Using the Robins-E (The Risk Of Bias In Non-randomised Studies of Exposure) tool for the assessment of risk of bias in non-randomised observational studies, all articles included were globally catalogued as having very high risk of bias, high or very high risk in almost all domains of the tool (confounding, exposure measurement, selection of participants, data lost (Fig. 2).

Figure 2.

Stacked bar chart. Distribution of articles by domains of the ROBINS-E tool for the assessment of the risk of bias.

With the PROBAST (Prediction Model Risk Of Bias Assessment Tool) tool, all studies (n=12; 100%) were at high risk of bias in at least one of the 4domains that make up the scale (selection bias; bias associated with predictive factors; bias in outcome assessment; analysis bias). Patient selection and outcome endpoint assessment were the 2 most frequently assessed domains at high risk of bias (Fig. 3).

Figure 3.

Stacked bar chart. Distribution of articles according to domains of the PROBAST tool for risk of bias assessment in predictive modelling studies.

Given the heterogeneity of the samples (cohorts or databases), the results of interest (definition of complications) and the evaluation metrics of the algorithms, a meta-analysis was not performed.

Discussion

The field of AI includes a variety of areas with current or potential applications in health care. Among these are ML (the focus of this review); natural language processing used in chatbots; augmented, mixed and virtual reality; and robotic surgery. These technologies not only impact spinal surgery but also broad areas of medical practice and other disciplines.3,4,38

Machine learning is a branch of AI that enables computers to learn. It involves the development of algorithms that improve their performance with experience, and the incorporation of new data into the system enables them to improve their performance.7 Machine learning has a wide range of applications, one of these being the development of multivariable predictive models.3,4 A multivariate prediction model is a mathematical equation that relates multiple predictors (risk factors, predictive, independent variables, covariates) for a particular individual to the probability or risk of the presence (diagnosis) or future occurrence (prognosis) of a particular outcome.38 The development of predictive models involves the selection of predictors and their combination in a multivariate model.
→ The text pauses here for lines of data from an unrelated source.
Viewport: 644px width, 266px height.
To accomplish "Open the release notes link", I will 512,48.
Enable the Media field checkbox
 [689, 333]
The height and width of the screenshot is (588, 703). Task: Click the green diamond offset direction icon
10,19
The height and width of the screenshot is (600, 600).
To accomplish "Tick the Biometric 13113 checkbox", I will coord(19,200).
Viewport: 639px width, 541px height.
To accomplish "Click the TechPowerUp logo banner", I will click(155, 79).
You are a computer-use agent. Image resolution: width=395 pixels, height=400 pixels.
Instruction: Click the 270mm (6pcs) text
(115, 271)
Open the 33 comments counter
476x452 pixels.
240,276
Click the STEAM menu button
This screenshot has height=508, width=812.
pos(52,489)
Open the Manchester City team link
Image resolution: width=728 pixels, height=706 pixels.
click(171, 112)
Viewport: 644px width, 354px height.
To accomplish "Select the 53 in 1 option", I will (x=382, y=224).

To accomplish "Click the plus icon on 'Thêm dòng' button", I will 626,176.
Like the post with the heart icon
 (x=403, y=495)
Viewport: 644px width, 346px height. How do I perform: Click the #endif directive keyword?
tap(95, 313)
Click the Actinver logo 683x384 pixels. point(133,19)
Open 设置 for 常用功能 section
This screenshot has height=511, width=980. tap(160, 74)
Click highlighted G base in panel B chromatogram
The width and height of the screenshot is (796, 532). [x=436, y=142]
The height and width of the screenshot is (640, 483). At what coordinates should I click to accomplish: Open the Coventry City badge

Traditionally, the estimation of multivariate prognostic outcomes was based on statistical techniques, such as logistic regression and Cox regression.37 The use of AI techniques makes it possible to address a limiting factor of traditional statistical methodology, which is the condition that statistical power decreases as the dimension of multivariate analysis increases. In addition, machine learning does not necessarily propose a predetermined hypothesis at the beginning of the study and algorithms can correlate information and associations, which might otherwise have been overlooked or unnoticed due to their complexity and multifactorial origins.3

In this review, the authors set out to assess the effectiveness of AI-based predictive models for predicting complications in patients treated with degenerative thoracolumbar spinal surgery. As a result, we found no robust evidence in favour of the performance of AI-based algorithms, compared to other traditional predictive methods. Studies of development and internal validation of predictive models with good performance according to the AUC predominated, which ranged mostly between acceptable and excellent. However, only 5 (41%) studies compared their performance with traditional statistical techniques or with scales or scoring systems.8,18,19,30,37

The evidence was weak, due to the high risk of bias in all studies, with bias predominating in the assessment of the outcome variable and the selection of patients. In the retrieved publications, there was a heterogeneity in the definition of the outcome variable “complications” that prevented the synthesising of the data and guiding a recommendation. Sometimes, the definition of perioperative complication included those that occurred during the intraoperative and immediate postoperative periods, which, according to the researchers, is a weakness, since these can be conditioned by different risk variables and grouping them together adds to the possibility of confounding bias.8,31,35,36 On the other hand, in some of the publications, the estimate of the complication was made based on the information available in national databases, previously set up for a different purpose and with limited follow-up time (30 days).18,37

It should be noted that, in a surgical specialty whose performance may be conditioned by the environment, the experience of the surgeons and institutions, and the resources and characteristics of the health care system in each country or region, it is difficult to express the benefits of predictive algorithms of surgical complications on samples made up of retrospective cohorts in a single centre, non-representative multicentre cohorts, databases prepared for a different purpose, or samples obtained by non-probabilistic sampling techniques subject to selection bias. In addition, we could mention other main sources of bias in the publications included in this review such as: the lack of prospective studies or samples of randomly selected cases, or the absence of external validation studies of predictive algorithms that enable make it possible to estimate their performance with data outside the database used for their development, training and validation. Only half of the articles published the points estimated (e.g. the AUC) with their respective confidence intervals, which made it impossible to assess the accuracy of these estimates.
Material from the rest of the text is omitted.